Chi siamo? O meglio, cosa siamo diventati? E cosa influenza il nostro divenire? Quali "passaggi" percorriamo e attraverso quali nodi della nostra vita passiamo per poter affermare di essere "ciò che siamo”?
Queste sono, a mio avviso alcune delle domande che si pone In Trance, film del regista inglese Danny Boyle (già autore di splendide produzioni come Trainspotting e The Millionaire, tanto per dirne qualcuna, con quest’ultima che gli è valsa anche il premio Oscar come miglior regista).
E' una storia dalle molte storie (un vero e proprio film-puzzle), che ha per protagonisti (James Mc Avoy, Vincent Cassel - perfetto nel "suo" tipico ruolo, un criminale francese dal cuore tenero - e la sensuale Rosario Dawson che, e la cosa non stupisce affatto, finisce per far innamorare entrambi). Al centro della vicenda troviamo un quadro di inestimabile valore che viene rubato da una famosa casa d'aste dove lavora Simon (James Mc Avoy).
Già rubato.. Ma da chi? E soprattutto, che fine fa il quadro? Eh sì perché Simon, durante la rapina viene colpito alla testa (da Frank, ossia Vincent Cassel) e non ricorda più che fine abbia fatto il quadro.
Ed è qui che entra in scena l’ipnoterapeuta Elizabeth (Rosario Dawson) e, come nelle migliori tradizioni, non tutto ciò che sembra corrisponde alla verità e ben presto al tema principale del film si aggiungono altri temi che riguardano, soprattutto, la costruzione della nostra identità, quella identità che Simon faticosamente cerca di ricostruire proprio con l’aiuto dell’ipnosi. Su questo tema c'è una bella frase di Elizabeth, che spiega che "Quello che siamo e' la somma di tutto quello che abbiamo fatto, detto e provato... Il tutto avvolto in un'unica trama che è costantemente rivista e ricordata. Quindi, per essere te stesso devi costantemente ricordare te stesso... E' un lavoro a tempo pieno, ma è così che funziona".
Il significato e' che la nostra identità ha costantemente bisogno di essere ricordata da noi stessi per essere vissuta soprattutto, tenuta presente… Come spiegare altrimenti certe "cadute", anche di autostima, che viviamo, magari in un momento difficile, in cui tutte le nostra certezze (ancore?) fanno fatica ad emergere nel “mare” di incertezza?

====

__Consegna A__
Rispondi a queste domande sul testo dedicato al film In Trance, una per riga:
(i) Quale film ha fatto vincere a Danny Boyle l'Oscar come miglior regista?
(ii) Chi colpisce Simon alla testa durante la rapina?
(iii) Qual è la professione di Elizabeth?
__Consegna B__
Per ciascuna affermazione indica se concorda con il testo dedicato al film In Trance. Rispondi sì o no e cita le parole del testo che lo dimostrano.
(i) Il quadro viene rubato da un museo.
(ii) Vincent Cassel interpreta un criminale francese.
(iii) Simon prova a ricostruire la propria identità con l'aiuto dell'ipnosi.
__Consegna C__
Scrivi il seguito del testo dedicato al film In Trance, partendo dopo la sua ultima frase.

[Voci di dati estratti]
====

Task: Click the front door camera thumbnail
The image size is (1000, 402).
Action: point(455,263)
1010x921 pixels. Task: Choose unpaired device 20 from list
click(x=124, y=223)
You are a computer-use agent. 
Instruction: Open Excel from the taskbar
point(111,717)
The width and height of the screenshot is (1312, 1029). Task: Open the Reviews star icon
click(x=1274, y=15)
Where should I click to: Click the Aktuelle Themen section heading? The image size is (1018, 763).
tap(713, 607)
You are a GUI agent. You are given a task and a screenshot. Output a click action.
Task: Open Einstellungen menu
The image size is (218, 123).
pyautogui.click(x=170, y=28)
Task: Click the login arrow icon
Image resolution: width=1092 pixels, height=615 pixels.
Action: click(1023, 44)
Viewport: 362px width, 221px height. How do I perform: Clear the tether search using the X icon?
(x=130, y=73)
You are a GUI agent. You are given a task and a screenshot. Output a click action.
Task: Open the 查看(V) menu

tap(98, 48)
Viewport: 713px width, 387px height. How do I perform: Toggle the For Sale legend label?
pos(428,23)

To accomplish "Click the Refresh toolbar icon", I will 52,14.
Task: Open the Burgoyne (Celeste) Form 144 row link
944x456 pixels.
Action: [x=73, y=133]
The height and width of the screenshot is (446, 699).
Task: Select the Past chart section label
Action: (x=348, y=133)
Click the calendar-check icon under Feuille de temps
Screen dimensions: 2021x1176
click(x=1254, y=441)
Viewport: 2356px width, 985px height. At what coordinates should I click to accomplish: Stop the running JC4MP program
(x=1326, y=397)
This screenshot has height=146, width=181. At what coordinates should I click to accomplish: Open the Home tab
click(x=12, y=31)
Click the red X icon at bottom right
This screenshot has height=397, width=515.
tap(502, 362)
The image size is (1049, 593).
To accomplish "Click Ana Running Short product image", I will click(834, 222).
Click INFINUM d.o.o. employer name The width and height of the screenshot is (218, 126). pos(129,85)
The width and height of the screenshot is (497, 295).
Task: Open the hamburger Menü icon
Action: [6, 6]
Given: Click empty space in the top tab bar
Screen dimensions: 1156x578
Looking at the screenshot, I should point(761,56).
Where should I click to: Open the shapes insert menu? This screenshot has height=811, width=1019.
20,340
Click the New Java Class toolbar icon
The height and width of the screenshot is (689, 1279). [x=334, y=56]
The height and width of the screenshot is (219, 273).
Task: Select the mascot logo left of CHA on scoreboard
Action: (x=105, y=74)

====

__Risultato finale A__
(i) The Millionaire
(ii) Frank, interpretato da Vincent Cassel
(iii) Ipnoterapeuta

__Risultato finale B__
(i) No: "viene rubato da una famosa casa d'aste dove lavora Simon"
(ii) Sì: "un criminale francese dal cuore tenero"
(iii) Sì: "quella identità che Simon faticosamente cerca di ricostruire proprio con l’aiuto dell’ipnosi"

__Risultato finale C__
Altro passaggio riguarda la gestione della rabbia, rispetto la quale sempre Elizabeth, a proposito di una fallita relazione sentimentale del passato - sottolineando che la rabbia non ha molto senso - dice un’altra cosa molto interessante: "Se mi arrabbio divento una vittima... Io ho voltato pagina. Questa e' l'unica vera vittoria...". Non è la rabbia quindi che ci da forza; magari essa rappresenta una reazione (a volte anche salutare), ma poi deve necessariamente essere gestita per darci vera elaborazione e superamento. Quando qualcosa finisce non esiste solo rivalsa, anzi la vera rivalsa, in effetti, è la ritrovata serenità, quella che ci fa dire: “Io non ti permetterò più di farmi male…”. Vedendo il film poi si scoprirà come lei sia riuscita a gestire questa rabbia ed il danno subito. Un modo decisamente “creativo”, anche se non proprio ortodosso…
Infine, a chiusura del film, abbiamo "la" vera domanda (accompagnata dalle note della canzone che riporto alla fine del post), quella che - sono sicuro ci sarà capitato di farci almeno una volta nella vita - ossia, posti di fronte a qualcosa che ci ha turbato, come vogliamo comportarci? Vogliamo gestire, faticosamente, magari dolorosamente il ricordo oppure preferiremmo dimenticare? Frank sta li' li' per cedere alla tentazione di dimenticare, ma poi...
Be', io, con lui, ho risposto istintivamente, sotto-voce: ricordare sempre e dimenticare mai. Solo così possiamo realmente crescere ed andare avanti, più forti di prima. Perchè, sarà una frase fatta ma profondamente vera… le cose vanno attraversate, mai evitate...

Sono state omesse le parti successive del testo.